Web communications assistant Ash Hartridge meets our healthcare scientists ahead of Biomedical Science Day.

Healthcare scientists across the country make up a hidden workforce that help to prevent, diagnose and treat illnesses using their knowledge of science and technical skills, but not all of them fit the stereotype of a lab coat and a microscope.

Over the last 70 years, the NHS has been using innovation to deliver patient care and save lives. From blood samples, IVF and radiotherapy; to critical care, audiology and specialist health information, the majority of us will cross paths with healthcare scientists and probably never know it.

“We all play a vital role in prevention, diagnosis and treatment of a huge number of medical conditions,” says Jo Horne, lead healthcare scientist at University Hospital Southampton, who represents all four areas of the industry at the Trust.

Jo added: “Rapid advances in science and technology means that healthcare science is an exciting, challenging and rewarding field to work in. Today’s scientific advances and innovations will form the basis of tomorrow’s treatments, providing safer and more effective ways to diagnose and manage conditions.”

The field of life sciences is where you’ll find the majority of our laboratory staff, but you’ll also find energetic science teams at the front of patient care examining infertility and helping families grow.

In physical sciences and biomedical engineering, staff develop the ways which we monitor, diagnose and treat what happens in the body. In another area, our physiological scientists have direct contact with our patients. They use specialist equipment and advanced technologies to evaluate abnormalities and in some cases provide long-term management and care.

By far the youngest branch of them all, clinical bioinformatics is an area of healthcare science that connects computing, biology and medicine. Our bioinformatics trainee is working with multidisciplinary teams to design databases and online tools that will tackle complex problems in genetics and genomics.

In fact, many healthcare scientists have a lot more direct patient contact than you might think and even work alongside doctors and nurses in clinics and on wards. Yet with such a diverse industry, it can be hard for scientists to clearly define their roles within the wider healthcare science - especially in the short time they do have with patients.

* * * * *

= TASK BRIEF =
The article on healthcare scientists has a sentence beginning "From blood samples." List every item that sentence names as a point where people cross paths with healthcare scientists. The material that follows has no connection to the text on healthcare scientists.

= DATA SHOWN =
* * * * *

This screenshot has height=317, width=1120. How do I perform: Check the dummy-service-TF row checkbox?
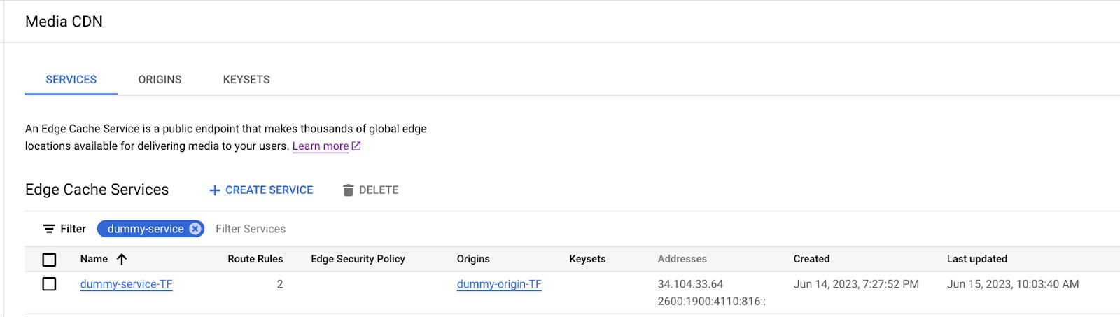click(x=49, y=284)
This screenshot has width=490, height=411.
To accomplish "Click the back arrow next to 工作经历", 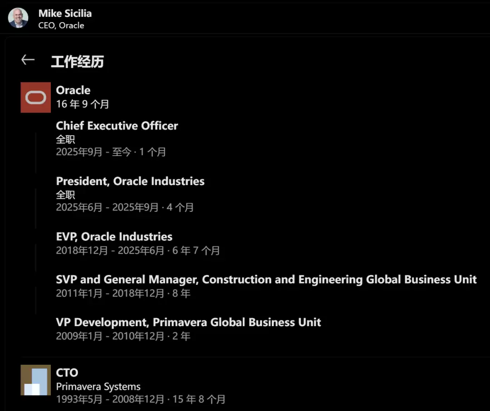I will pyautogui.click(x=28, y=60).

* * * * *

= EXERCISE OUTPUT =
Blood samples, IVF, radiotherapy, critical care, audiology, specialist health information